▸ Brief: Convert the rows from the line with "The width and" up to and including the line with "at that location." into a two-column CSV with the headers input and output. Write one CSV line for each row, putting its text and its answer each in a single quoted field with line breaks replaced by spaces.

▸ Extracted information:
————————

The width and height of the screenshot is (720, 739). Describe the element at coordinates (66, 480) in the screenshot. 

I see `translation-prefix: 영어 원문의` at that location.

————————

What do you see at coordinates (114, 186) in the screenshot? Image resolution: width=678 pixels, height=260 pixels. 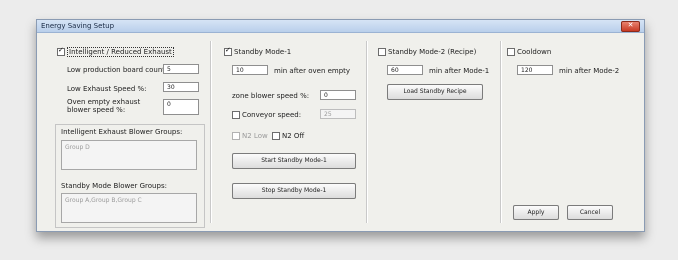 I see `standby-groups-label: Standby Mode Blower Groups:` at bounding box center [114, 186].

————————

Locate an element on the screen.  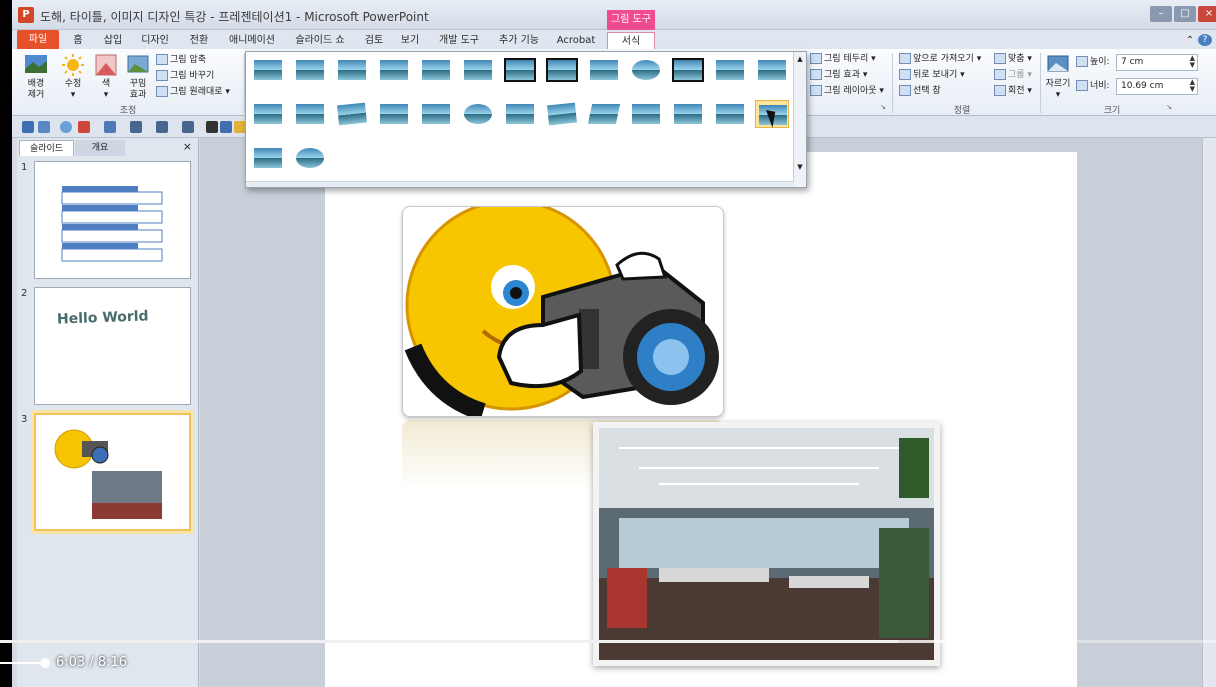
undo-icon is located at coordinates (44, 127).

————————

▸ Task response:
input,output
"The width and height of the screenshot is (720, 739). Describe the element at coordinates (66, 480) in the screenshot.","I see `translation-prefix: 영어 원문의` at that location."